* EXERCISE OBJECTIVE
Please count the lines in the material below that include "Select". Reply with the number alone.

* EXERCISE DATA
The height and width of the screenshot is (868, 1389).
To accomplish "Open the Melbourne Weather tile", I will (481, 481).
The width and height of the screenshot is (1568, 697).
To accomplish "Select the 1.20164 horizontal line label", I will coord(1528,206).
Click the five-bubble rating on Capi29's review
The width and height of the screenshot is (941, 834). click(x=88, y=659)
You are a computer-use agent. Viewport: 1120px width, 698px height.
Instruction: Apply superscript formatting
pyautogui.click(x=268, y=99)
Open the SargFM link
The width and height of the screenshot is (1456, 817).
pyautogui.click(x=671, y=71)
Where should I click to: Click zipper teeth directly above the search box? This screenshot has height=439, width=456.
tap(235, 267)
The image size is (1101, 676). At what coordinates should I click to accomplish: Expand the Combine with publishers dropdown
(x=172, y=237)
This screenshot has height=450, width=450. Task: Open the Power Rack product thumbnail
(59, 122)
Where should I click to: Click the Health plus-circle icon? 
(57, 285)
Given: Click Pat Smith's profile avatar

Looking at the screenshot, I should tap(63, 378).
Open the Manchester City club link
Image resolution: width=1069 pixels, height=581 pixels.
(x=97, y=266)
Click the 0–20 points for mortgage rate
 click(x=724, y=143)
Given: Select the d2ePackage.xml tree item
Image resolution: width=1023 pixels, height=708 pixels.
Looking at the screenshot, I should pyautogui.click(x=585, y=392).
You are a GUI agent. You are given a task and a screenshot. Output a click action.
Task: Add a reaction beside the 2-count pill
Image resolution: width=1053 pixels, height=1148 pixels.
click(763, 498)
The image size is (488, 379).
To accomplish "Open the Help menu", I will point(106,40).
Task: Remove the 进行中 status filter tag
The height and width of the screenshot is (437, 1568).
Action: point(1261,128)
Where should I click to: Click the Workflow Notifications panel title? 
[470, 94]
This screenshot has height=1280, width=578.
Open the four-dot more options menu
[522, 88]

* ANSWER TO THIS PROBLEM
2